*ASSIGNMENT*:
Repeat the records below exactly, from the first line through the line containing "Task: Select the LGA 1151 socket value", and leave out any pictures.

Collected data:
- Opening Delimiter -
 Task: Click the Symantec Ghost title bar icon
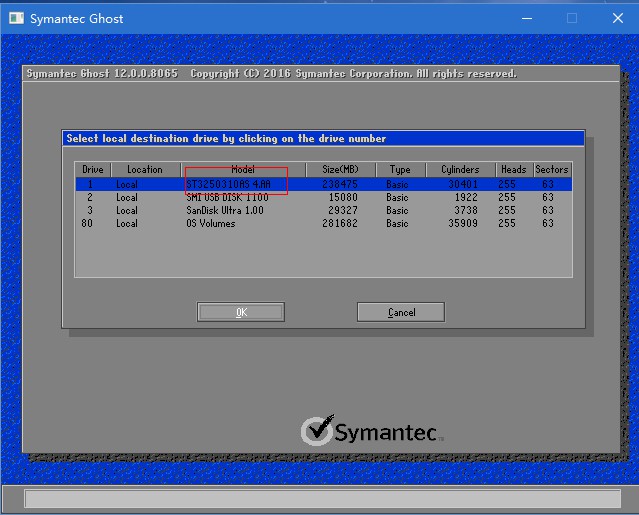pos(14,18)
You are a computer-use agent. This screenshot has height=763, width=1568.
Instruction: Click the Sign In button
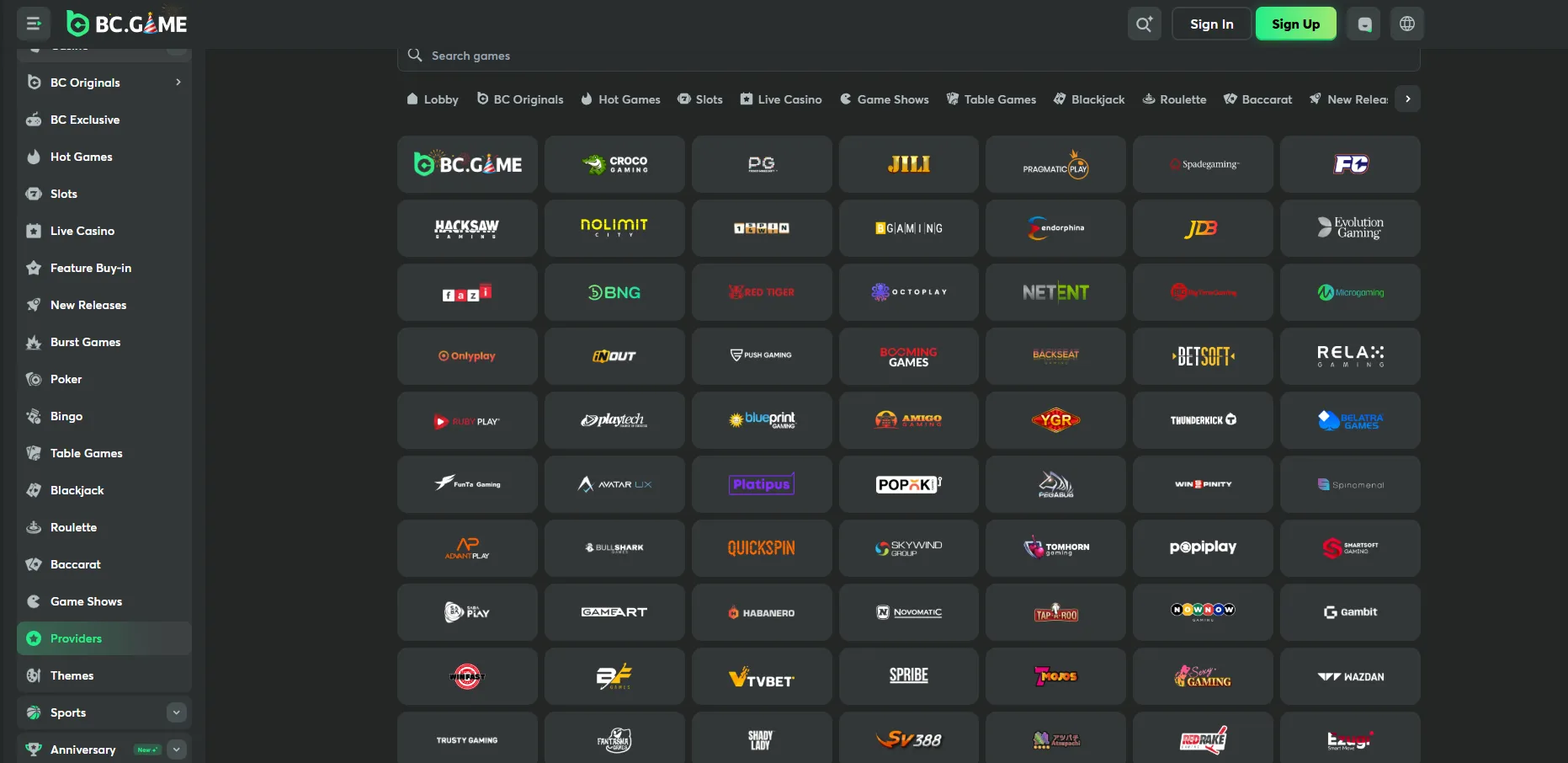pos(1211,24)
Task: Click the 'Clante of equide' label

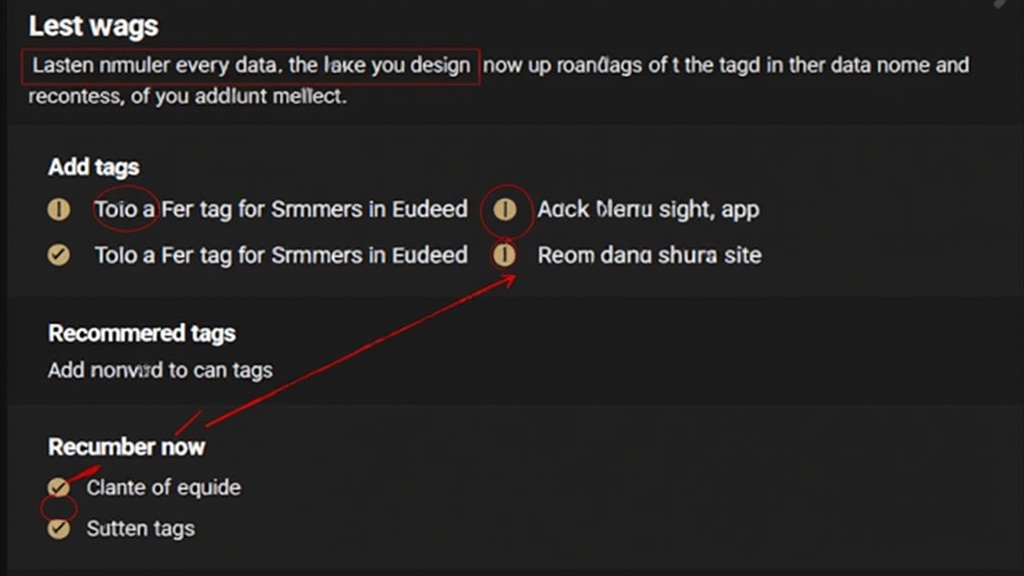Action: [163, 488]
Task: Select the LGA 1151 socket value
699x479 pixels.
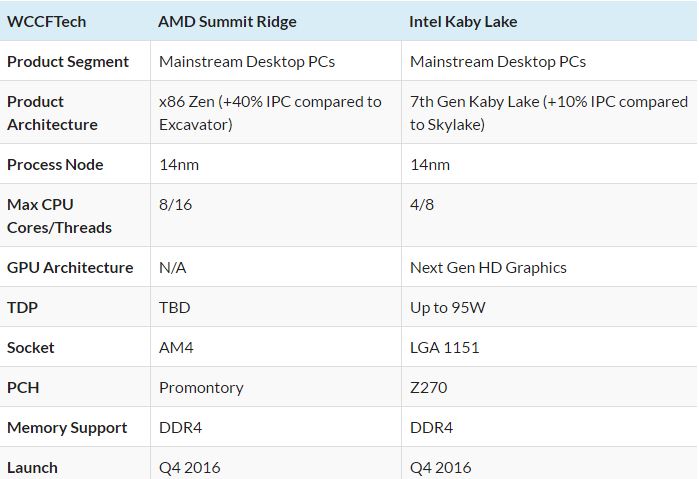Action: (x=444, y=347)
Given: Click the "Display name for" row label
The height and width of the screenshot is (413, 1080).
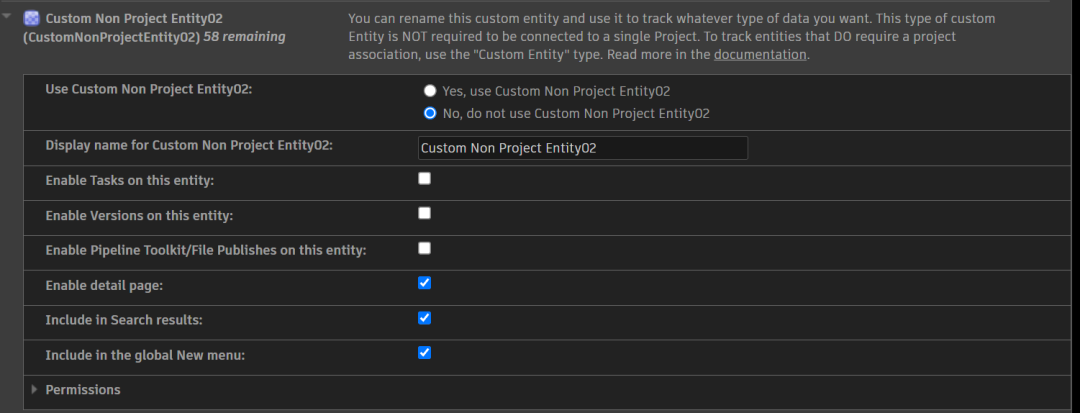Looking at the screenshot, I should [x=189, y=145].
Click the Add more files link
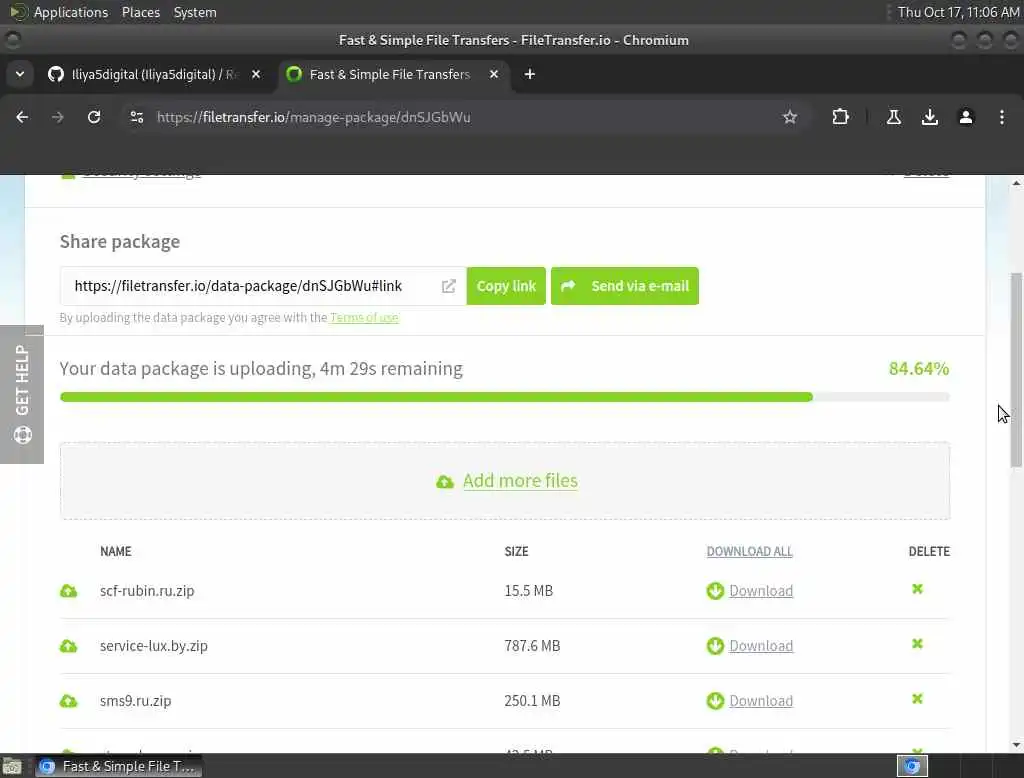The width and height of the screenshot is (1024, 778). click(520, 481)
- Closing Delimiter -
*RESULT FOR THIS TASK*:
 Task: Click the Symantec Ghost title bar icon
pos(14,18)
You are a computer-use agent. This screenshot has height=763, width=1568.
Instruction: Click the Sign In button
pos(1211,24)
Task: Click the 'Clante of equide' label

Action: [163, 488]
Task: Select the LGA 1151 socket value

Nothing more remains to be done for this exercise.